表示された一番下の 「▽ このカテゴリの記事をすべて表示」をクリック、
全部を表示下さい。(全表示に多少時間がかかります)
次いで、表示された内容につき、「ページ内検索」を行ないます。
(「ページ内検索」は最上部右のいくつかのアイコンの内から虫眼鏡マークを探し出して下さい)
探し出せたら、「残暑」と入力します。「残暑 の俳句」が見つかったら、そこをクリックすれば
例句が表示されます。

尚、スマホ等でこれを行なうには、全ての操作の前に、最上部右のアイコンをクリックし
「pc版サイトを見る」にチェック印を入れ実行下さい。


《方法2》以下はこのサイトから全く離れて、グーグル又は ヤフーの検索サイトから
調べる方法です。
グーグル(Google)又は ヤフー(Yahoo)の検索ボックスに見出し季語を入力し、
その例句を検索することができます。

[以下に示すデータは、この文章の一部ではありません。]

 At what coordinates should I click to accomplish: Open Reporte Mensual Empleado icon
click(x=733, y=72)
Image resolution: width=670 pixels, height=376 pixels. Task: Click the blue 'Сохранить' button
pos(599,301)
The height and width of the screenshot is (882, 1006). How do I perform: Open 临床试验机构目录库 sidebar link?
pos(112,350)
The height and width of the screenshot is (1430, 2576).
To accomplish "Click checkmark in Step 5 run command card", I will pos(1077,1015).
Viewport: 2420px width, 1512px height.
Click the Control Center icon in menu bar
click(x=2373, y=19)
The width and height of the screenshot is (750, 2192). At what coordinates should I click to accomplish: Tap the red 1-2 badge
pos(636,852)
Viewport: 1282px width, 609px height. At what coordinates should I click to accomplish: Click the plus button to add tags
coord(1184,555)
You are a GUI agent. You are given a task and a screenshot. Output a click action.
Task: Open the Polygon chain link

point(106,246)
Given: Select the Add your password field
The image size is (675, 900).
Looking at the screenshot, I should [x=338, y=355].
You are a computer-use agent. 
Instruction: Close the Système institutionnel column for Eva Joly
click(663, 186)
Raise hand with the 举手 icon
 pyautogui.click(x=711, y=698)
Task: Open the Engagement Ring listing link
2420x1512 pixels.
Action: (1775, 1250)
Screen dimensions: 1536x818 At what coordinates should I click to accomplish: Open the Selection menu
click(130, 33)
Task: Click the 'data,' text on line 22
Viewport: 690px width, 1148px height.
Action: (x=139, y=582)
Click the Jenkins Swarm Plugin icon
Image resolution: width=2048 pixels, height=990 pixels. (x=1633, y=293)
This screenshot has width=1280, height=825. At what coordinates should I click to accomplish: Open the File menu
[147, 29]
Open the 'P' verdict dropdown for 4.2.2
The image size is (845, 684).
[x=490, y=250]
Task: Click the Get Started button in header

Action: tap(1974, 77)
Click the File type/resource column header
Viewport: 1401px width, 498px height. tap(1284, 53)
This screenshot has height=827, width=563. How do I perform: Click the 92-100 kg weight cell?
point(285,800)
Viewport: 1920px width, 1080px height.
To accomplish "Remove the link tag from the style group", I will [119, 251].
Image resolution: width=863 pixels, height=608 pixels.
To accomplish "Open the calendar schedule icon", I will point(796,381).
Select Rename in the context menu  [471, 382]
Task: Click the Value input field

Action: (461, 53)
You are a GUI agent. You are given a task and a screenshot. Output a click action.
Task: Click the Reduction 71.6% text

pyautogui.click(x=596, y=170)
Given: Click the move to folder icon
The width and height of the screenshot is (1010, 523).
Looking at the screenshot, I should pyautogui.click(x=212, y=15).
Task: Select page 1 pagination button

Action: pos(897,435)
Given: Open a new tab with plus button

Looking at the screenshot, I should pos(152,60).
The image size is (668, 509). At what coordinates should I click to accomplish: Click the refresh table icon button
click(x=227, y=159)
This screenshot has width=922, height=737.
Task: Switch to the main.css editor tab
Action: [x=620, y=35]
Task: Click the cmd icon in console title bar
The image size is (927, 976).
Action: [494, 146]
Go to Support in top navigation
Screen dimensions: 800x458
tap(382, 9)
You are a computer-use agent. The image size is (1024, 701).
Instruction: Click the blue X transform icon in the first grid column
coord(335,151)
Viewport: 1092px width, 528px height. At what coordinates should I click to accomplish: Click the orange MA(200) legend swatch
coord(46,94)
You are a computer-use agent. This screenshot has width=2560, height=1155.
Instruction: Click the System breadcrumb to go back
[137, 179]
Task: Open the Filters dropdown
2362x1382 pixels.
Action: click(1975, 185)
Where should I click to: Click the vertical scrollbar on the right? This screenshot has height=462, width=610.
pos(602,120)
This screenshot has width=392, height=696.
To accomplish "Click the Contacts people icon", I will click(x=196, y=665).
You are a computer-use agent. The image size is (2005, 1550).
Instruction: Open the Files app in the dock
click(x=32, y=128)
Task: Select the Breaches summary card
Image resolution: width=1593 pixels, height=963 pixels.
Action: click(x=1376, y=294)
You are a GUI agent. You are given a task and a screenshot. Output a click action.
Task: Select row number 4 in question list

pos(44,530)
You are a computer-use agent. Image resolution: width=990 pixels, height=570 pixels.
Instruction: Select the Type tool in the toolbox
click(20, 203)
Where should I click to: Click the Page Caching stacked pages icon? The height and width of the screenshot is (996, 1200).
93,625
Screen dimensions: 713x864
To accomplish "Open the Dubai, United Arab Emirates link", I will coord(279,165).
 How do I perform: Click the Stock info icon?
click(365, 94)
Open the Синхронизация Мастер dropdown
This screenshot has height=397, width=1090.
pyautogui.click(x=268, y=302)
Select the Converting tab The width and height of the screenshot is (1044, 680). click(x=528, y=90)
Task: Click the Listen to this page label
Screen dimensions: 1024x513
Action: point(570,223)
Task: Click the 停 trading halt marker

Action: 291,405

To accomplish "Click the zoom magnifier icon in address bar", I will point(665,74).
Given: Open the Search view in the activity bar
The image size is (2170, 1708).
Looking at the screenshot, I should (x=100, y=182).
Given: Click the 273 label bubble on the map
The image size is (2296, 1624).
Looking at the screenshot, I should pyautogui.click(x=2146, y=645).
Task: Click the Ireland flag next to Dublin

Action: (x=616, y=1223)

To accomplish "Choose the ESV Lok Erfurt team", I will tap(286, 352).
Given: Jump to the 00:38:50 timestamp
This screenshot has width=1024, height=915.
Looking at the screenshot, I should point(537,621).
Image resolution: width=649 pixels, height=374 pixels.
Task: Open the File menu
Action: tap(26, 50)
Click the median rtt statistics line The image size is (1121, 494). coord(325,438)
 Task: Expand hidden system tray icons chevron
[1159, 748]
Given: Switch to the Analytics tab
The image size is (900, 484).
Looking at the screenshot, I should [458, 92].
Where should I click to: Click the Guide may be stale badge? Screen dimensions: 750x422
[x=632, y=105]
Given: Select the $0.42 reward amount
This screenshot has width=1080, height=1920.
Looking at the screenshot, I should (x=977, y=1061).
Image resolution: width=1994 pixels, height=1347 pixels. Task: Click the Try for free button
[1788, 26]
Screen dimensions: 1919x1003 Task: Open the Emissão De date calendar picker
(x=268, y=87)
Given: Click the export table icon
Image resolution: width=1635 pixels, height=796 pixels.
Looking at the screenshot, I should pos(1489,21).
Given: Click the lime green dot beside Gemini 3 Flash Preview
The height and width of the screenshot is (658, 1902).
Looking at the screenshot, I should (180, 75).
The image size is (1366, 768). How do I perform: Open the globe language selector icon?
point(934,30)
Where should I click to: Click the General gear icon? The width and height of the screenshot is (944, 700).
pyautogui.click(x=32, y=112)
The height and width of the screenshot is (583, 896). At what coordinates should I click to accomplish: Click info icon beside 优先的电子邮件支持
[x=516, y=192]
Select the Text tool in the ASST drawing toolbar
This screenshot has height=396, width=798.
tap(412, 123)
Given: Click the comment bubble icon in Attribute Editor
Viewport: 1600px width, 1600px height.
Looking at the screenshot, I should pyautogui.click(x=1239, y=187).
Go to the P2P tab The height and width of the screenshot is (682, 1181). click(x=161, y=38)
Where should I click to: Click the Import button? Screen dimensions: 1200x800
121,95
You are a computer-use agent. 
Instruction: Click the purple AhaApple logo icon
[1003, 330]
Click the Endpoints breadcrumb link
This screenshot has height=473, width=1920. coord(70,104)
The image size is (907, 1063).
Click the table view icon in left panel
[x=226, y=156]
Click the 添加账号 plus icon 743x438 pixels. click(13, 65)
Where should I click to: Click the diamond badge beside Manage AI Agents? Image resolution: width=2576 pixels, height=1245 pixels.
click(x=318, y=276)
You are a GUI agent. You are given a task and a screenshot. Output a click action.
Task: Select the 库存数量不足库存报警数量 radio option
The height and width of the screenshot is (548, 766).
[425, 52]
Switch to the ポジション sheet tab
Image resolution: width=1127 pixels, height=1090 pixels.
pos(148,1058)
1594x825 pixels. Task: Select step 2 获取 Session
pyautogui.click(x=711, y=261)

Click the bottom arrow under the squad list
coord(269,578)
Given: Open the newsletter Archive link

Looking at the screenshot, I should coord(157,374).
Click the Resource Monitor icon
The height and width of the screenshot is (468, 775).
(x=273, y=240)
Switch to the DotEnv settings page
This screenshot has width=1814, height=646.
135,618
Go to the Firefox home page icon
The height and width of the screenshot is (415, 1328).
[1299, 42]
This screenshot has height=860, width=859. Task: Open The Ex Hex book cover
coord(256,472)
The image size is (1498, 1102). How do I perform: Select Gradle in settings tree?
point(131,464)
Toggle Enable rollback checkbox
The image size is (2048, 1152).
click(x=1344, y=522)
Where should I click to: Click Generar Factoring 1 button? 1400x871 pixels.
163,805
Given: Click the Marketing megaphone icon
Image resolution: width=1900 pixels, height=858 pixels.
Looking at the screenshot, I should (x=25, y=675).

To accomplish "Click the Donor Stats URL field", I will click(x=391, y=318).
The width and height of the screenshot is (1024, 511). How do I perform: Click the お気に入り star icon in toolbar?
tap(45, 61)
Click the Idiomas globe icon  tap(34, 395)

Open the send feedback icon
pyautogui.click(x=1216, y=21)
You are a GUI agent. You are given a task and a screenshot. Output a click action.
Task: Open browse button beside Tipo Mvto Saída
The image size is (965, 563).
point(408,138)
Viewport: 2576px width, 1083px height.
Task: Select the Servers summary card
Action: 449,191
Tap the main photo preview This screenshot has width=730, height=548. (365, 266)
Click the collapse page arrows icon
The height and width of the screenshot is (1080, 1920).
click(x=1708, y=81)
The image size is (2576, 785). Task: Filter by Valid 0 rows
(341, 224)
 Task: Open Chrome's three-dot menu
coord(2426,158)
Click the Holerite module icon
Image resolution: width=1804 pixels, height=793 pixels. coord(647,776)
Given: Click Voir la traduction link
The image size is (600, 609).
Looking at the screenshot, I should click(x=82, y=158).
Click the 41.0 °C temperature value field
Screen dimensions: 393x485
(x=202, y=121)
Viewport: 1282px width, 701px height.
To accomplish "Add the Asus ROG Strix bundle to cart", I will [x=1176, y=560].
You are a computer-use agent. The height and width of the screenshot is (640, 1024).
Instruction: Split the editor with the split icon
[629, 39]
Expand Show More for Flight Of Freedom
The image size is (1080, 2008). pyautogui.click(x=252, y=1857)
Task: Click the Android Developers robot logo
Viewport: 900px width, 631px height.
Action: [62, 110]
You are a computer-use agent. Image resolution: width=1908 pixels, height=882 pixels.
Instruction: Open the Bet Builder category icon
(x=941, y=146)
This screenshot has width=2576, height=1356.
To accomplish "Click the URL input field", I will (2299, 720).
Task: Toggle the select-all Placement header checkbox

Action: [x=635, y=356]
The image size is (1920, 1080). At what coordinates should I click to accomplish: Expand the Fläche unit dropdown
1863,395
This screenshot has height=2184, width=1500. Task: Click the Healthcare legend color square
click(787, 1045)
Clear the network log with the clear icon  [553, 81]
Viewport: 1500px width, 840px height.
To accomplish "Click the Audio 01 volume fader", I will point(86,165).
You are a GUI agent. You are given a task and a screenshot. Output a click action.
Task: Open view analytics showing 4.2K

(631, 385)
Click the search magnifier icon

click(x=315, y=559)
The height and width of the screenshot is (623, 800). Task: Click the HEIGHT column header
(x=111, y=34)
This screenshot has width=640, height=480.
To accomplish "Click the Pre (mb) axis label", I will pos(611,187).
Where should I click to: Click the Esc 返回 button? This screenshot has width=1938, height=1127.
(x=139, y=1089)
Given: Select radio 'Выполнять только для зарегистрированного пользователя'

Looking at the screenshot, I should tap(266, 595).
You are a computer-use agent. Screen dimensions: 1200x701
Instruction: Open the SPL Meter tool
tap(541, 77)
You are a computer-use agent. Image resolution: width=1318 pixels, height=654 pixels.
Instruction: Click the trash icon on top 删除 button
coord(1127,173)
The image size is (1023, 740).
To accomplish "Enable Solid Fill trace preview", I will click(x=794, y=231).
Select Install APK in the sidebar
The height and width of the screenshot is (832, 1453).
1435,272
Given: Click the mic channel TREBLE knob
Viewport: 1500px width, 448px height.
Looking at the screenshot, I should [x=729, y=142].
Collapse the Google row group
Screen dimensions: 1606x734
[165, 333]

(大方はこれで調べられますが、駄目な場合は上記、《方法1》を採用ください)

例1 残暑 の例句を調べる

検索ボックスに 「残暑の俳句」 と入力し検索ボタンを押す
いくつかのサイトが表示されますが、「残暑 の俳句:575筆まか勢」のサイトを
クリックし表示ください。
[参考] 【残暑】残る暑さ 秋暑し 秋暑 【】=見出し季語

例2 盆唄 の例句を調べる

検索ボックスに 「踊の俳句」 と入力し検索ボタンを押す
いくつかのサイトが表示されますが、「踊 の俳句:575筆まか勢」のサイトを
クリックし表示ください。
[参考] 【踊】踊子 踊浴衣 踊笠 念仏踊 阿波踊 踊唄 盆唄 盆踊 エイサー 【】=見出し季語

以上 当システムを使いこなすには、見出し季語をシッカリ認識している必要があります。